Analyzing Programs in the Era of Software 2.0
Xin Zhang, Peking University
2021-05-10 10:00:00 ~ 2021-05-10 11:30:00
With the software industry experiencing a major shift to machine learning, the programming systems community is facing both opportunities and challenges. On one hand, advances in machine learning provide new toolkits to build better programming systems to ensure software quality. On the other hand, as machine learning programs are increasingly being used in critical applications, it is now paramount to ensure their quality as well. In this talk, I will describe a set of new analysis techniques that address these opportunities and challenges.
First, I will talk about a data-driven framework for improving program analyses. It enables both online and offline learning by incorporating probabilities in the representation, which is conventionally only logical. While the logical part still encodes the expert knowledge from the analysis designer and ensures correctness, the probabilistic part now offers new abilities to handle uncertainties. Our approach reduces the number of false positives by 70% for foundational program analyses like datarace detection and pointer analysis. In addition, our inference engine can solve problems containing up to 10^30 clauses from various domains including program analysis, statistical AI, and Big Data analytics.

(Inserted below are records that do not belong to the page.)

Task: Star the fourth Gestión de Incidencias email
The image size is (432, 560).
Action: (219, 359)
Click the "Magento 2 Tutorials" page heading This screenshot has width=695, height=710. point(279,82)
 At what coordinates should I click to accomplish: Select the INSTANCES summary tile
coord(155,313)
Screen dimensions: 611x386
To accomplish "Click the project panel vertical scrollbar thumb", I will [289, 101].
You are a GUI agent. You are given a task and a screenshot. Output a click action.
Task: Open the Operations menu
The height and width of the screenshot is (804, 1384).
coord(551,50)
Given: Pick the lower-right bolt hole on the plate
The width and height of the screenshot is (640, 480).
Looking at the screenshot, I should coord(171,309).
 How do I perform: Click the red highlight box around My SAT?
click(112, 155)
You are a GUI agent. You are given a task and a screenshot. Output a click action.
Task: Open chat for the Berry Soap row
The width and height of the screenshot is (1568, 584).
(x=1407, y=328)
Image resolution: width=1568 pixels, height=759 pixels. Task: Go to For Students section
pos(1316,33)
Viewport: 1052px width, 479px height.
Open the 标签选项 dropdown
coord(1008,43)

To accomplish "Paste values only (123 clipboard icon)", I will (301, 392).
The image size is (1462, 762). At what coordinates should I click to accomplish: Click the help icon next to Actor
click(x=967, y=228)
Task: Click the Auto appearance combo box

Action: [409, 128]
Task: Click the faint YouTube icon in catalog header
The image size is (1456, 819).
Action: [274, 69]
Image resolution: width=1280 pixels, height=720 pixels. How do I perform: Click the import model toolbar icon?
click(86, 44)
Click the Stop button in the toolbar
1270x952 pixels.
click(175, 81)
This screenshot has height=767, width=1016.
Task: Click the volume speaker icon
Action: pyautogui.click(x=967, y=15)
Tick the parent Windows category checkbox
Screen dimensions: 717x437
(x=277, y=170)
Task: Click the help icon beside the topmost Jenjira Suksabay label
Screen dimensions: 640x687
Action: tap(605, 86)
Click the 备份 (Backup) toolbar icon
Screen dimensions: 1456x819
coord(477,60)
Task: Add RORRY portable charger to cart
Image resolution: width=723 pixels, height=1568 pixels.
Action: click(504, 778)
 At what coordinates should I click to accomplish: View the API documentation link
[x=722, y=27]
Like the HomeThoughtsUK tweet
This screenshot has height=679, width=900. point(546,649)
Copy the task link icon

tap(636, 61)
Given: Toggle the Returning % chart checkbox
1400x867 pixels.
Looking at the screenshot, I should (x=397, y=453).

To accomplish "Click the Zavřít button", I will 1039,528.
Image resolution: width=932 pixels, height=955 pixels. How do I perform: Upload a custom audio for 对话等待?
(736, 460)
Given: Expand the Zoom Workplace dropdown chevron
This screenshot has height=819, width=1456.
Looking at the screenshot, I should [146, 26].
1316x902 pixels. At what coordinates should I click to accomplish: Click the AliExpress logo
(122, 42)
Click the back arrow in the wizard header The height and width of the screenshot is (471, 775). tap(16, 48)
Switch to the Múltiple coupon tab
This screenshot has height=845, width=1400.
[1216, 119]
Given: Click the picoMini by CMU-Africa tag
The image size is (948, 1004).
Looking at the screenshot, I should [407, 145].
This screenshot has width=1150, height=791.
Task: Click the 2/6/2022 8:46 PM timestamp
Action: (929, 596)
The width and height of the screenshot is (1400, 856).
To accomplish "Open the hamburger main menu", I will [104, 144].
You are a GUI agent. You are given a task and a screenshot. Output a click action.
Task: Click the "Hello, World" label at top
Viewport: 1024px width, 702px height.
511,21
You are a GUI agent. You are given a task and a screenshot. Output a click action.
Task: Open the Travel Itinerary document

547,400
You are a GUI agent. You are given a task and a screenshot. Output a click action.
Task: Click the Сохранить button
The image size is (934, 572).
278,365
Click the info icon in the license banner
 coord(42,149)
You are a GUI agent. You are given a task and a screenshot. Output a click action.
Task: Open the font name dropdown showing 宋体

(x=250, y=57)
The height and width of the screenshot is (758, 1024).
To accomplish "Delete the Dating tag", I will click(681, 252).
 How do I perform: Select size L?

While existing program analyses work well with conventional programs, they cannot be applied to analyzing novel properties that arise in machine learning. To address this challenge, we have developed program analyses for emerging properties such as interpretability and fairness. Our interpretability analysis is the first that uses corrections as actionable feedback to judgments made by a neural network. And our fairness analysis can scale to models that are more than five orders of magnitude larger than the largest previously-verified model. To enable building machine learning programs that satisfy these properties by construction, we have also developed a probabilistic programming language that supports distributional inference and causal inference.
Xin Zhang is an assistant professor in the department of computer science and technology at Peking University. His research areas are programming languages and software engineering, with a focus on the interplay between programming systems and machine learning. On one hand, he leverages machine learning ideas to improve the usability of programming systems. On the other hand, he develops new analyses and languages to ensure the quality of machine learning programs. His work has received Distinguished Paper Awards from PLDI'14 and FSE'15. Xin was a postdoctoral associate at MIT CSAIL from 2017 to 2020 and received his Ph.D. from Georgia Tech in 2017 which was partly supported by a Facebook Fellowship.